(Dataset records)
------------------------

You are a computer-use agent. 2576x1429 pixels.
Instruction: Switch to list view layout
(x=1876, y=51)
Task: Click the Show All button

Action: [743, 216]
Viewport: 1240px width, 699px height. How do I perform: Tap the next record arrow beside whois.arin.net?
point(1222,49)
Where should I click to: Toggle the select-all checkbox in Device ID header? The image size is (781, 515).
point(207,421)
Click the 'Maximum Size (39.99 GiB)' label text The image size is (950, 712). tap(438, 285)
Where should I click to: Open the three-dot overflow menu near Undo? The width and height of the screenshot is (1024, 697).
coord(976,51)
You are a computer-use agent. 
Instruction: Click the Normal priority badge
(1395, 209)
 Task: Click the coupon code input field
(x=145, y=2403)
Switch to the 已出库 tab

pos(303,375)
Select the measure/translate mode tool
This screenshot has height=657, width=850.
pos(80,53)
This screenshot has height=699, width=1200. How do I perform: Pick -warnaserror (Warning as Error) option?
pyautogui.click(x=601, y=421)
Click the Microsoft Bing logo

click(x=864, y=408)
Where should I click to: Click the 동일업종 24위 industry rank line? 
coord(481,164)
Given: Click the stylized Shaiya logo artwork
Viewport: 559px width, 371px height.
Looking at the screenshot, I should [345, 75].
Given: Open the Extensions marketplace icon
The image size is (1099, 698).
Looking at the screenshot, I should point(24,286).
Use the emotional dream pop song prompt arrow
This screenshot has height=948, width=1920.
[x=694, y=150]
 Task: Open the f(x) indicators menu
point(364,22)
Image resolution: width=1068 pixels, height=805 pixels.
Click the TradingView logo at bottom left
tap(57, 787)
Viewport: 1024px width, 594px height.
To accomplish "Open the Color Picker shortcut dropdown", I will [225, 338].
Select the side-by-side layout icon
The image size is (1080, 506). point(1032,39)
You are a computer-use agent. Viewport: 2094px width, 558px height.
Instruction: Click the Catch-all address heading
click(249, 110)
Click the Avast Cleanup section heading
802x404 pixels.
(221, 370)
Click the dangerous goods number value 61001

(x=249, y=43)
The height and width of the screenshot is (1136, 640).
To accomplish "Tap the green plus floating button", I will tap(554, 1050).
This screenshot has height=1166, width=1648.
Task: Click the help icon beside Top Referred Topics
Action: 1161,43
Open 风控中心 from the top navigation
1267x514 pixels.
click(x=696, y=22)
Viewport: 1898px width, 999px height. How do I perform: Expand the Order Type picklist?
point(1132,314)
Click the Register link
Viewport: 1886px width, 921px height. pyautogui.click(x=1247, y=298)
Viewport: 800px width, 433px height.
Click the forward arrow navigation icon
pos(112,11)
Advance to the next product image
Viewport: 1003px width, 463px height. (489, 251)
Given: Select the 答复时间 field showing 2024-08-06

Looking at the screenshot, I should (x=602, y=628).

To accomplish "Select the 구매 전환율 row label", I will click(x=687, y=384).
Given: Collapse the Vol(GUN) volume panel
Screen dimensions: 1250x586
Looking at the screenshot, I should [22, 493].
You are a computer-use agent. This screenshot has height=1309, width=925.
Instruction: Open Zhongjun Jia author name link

------------------------

(YOUR GOAL):
A complete, exact repeat of the records is the required answer.

(ANSWER TO THIS EXERCISE):
You are a computer-use agent. 2576x1429 pixels.
Instruction: Switch to list view layout
(x=1876, y=51)
Task: Click the Show All button

Action: [743, 216]
Viewport: 1240px width, 699px height. How do I perform: Tap the next record arrow beside whois.arin.net?
point(1222,49)
Where should I click to: Toggle the select-all checkbox in Device ID header? The image size is (781, 515).
point(207,421)
Click the 'Maximum Size (39.99 GiB)' label text The image size is (950, 712). tap(438, 285)
Where should I click to: Open the three-dot overflow menu near Undo? The width and height of the screenshot is (1024, 697).
coord(976,51)
You are a computer-use agent. 
Instruction: Click the Normal priority badge
(1395, 209)
 Task: Click the coupon code input field
(x=145, y=2403)
Switch to the 已出库 tab

pos(303,375)
Select the measure/translate mode tool
This screenshot has height=657, width=850.
pos(80,53)
This screenshot has height=699, width=1200. How do I perform: Pick -warnaserror (Warning as Error) option?
pyautogui.click(x=601, y=421)
Click the Microsoft Bing logo

click(x=864, y=408)
Where should I click to: Click the 동일업종 24위 industry rank line? 
coord(481,164)
Given: Click the stylized Shaiya logo artwork
Viewport: 559px width, 371px height.
Looking at the screenshot, I should [345, 75].
Given: Open the Extensions marketplace icon
The image size is (1099, 698).
Looking at the screenshot, I should point(24,286).
Use the emotional dream pop song prompt arrow
This screenshot has height=948, width=1920.
[x=694, y=150]
 Task: Open the f(x) indicators menu
point(364,22)
Image resolution: width=1068 pixels, height=805 pixels.
Click the TradingView logo at bottom left
tap(57, 787)
Viewport: 1024px width, 594px height.
To accomplish "Open the Color Picker shortcut dropdown", I will [225, 338].
Select the side-by-side layout icon
The image size is (1080, 506). point(1032,39)
You are a computer-use agent. Viewport: 2094px width, 558px height.
Instruction: Click the Catch-all address heading
click(249, 110)
Click the Avast Cleanup section heading
802x404 pixels.
(221, 370)
Click the dangerous goods number value 61001

(x=249, y=43)
The height and width of the screenshot is (1136, 640).
To accomplish "Tap the green plus floating button", I will tap(554, 1050).
This screenshot has height=1166, width=1648.
Task: Click the help icon beside Top Referred Topics
Action: 1161,43
Open 风控中心 from the top navigation
1267x514 pixels.
click(x=696, y=22)
Viewport: 1898px width, 999px height. How do I perform: Expand the Order Type picklist?
point(1132,314)
Click the Register link
Viewport: 1886px width, 921px height. pyautogui.click(x=1247, y=298)
Viewport: 800px width, 433px height.
Click the forward arrow navigation icon
pos(112,11)
Advance to the next product image
Viewport: 1003px width, 463px height. (489, 251)
Given: Select the 答复时间 field showing 2024-08-06

Looking at the screenshot, I should (x=602, y=628).

To accomplish "Select the 구매 전환율 row label", I will click(x=687, y=384).
Given: Collapse the Vol(GUN) volume panel
Screen dimensions: 1250x586
Looking at the screenshot, I should [22, 493].
You are a computer-use agent. This screenshot has height=1309, width=925.
Instruction: Open Zhongjun Jia author name link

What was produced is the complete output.